Roland Betancourt’s newest book Disneyland and the Rise of Automation, published by Princeton University Press, makes valuable contributions to industrial history and Disney studies. Theme parks in general, and Disney properties in particular, offer fertile ground for analyses at the intersection of automation and entertainment.
Disney studies has taken off in academia, leading to the launch of the International Journal of Disney Studies and numerous books including Why the Magic Matters: Discovering Disney as a Laboratory for Learning, an edited volume from Bloomsbury. Betancourt’s exploration of how Disney incorporated industrial technology into its theme parks positions the theme park as a factory, relating it directly to post-World War II automation and the development of operations research to optimize those processes. As with social media companies, traffic matters—the more efficiently you can move people through your attractions the more money you make and the more data you can collect.
After setting the analytical frame, Disneyland and the Rise of Automation builds a chronological history of technologies and techniques used to build Disney attractions, such as servomechanisms used on the assembly line Ford Motor Company’s River Rouge plant, through computerized programmable logic controllers used in contemporary systems. This analysis offers significant value to industrial and Disney historians, in no small measure because of Betancourt’s attention to detail and the bountiful historical record from Disney publications, employee recollections, and patent filings the author incorporates into the text.

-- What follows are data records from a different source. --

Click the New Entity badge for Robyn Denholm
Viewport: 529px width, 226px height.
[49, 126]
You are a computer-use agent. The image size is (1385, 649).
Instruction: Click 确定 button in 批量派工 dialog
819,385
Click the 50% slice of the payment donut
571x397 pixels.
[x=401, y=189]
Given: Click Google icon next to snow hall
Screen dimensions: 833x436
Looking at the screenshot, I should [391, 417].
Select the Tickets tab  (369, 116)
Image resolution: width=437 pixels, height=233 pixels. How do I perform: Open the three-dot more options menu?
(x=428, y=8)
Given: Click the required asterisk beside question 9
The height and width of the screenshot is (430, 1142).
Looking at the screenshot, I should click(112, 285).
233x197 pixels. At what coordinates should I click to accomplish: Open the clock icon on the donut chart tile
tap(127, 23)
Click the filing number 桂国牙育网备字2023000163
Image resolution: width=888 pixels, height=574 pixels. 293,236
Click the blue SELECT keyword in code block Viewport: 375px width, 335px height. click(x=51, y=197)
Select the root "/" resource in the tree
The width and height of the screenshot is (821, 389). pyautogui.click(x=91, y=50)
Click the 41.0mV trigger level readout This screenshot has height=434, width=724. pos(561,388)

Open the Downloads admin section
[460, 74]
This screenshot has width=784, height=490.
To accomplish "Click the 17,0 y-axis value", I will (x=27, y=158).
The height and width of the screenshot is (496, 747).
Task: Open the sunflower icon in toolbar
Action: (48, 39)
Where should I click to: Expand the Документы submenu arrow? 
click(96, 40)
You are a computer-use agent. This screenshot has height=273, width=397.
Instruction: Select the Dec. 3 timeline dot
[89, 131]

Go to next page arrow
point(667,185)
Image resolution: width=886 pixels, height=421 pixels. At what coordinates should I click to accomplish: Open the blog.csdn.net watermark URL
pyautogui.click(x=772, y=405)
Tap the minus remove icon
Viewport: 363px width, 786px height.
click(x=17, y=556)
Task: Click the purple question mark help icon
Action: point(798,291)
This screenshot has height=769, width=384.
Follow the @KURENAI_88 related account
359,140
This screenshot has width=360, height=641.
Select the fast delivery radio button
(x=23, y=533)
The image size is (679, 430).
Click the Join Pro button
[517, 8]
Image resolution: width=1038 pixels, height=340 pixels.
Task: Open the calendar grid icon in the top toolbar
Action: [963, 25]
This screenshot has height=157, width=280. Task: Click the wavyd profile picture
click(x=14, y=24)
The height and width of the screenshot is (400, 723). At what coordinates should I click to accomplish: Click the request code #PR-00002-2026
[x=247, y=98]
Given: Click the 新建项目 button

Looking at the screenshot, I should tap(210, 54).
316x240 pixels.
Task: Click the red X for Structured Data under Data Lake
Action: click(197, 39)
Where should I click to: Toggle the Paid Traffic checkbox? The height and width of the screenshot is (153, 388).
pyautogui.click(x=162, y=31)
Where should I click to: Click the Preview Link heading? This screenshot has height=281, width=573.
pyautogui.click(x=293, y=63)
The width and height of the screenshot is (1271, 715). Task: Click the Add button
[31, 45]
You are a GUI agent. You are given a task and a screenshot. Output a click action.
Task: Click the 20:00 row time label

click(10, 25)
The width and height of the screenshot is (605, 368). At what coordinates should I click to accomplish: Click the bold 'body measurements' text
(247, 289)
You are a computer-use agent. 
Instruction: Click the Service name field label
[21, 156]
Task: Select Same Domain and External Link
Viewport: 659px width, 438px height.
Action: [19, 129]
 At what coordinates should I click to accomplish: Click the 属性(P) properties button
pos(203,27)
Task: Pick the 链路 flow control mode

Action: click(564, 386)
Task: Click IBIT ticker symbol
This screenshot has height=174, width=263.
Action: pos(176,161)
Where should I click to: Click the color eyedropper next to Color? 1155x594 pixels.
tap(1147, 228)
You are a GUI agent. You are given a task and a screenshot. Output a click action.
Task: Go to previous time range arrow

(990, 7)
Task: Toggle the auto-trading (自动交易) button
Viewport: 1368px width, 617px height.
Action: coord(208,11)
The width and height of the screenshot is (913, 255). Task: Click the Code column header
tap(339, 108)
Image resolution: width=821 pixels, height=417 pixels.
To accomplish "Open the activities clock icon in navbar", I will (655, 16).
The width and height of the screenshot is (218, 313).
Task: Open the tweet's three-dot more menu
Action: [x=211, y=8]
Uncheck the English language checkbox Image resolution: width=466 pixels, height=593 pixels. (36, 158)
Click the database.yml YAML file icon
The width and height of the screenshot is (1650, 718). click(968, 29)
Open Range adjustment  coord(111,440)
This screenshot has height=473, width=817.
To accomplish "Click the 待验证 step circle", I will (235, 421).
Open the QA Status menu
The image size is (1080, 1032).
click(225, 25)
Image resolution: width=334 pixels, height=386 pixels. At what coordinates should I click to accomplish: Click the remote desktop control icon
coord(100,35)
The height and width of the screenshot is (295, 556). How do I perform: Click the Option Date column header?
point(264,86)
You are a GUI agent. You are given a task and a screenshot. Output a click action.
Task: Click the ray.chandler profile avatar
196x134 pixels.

Walt Disney viewed his parks as a form of edutainment, offering a glimpse into the workings of the parks’ attractions. Automata such as those used in The Hall of Presidents are one example, but putting attraction control systems in full view rather than hiding them behind set pieces is another. This effort to “denude” the technology of its mystery normalizes its place in popular culture and offers at least the appearance of accessibility and comprehensibility.
As someone who’s interested in the intersection of technology and society, I enjoyed Disneyland and the Rise of Automation. It’s not meant for a general audience but the broad interest in Disney studies and ongoing business and societal focus on efficiency through operations research expands its audience well beyond academic specialists. Highly recommended.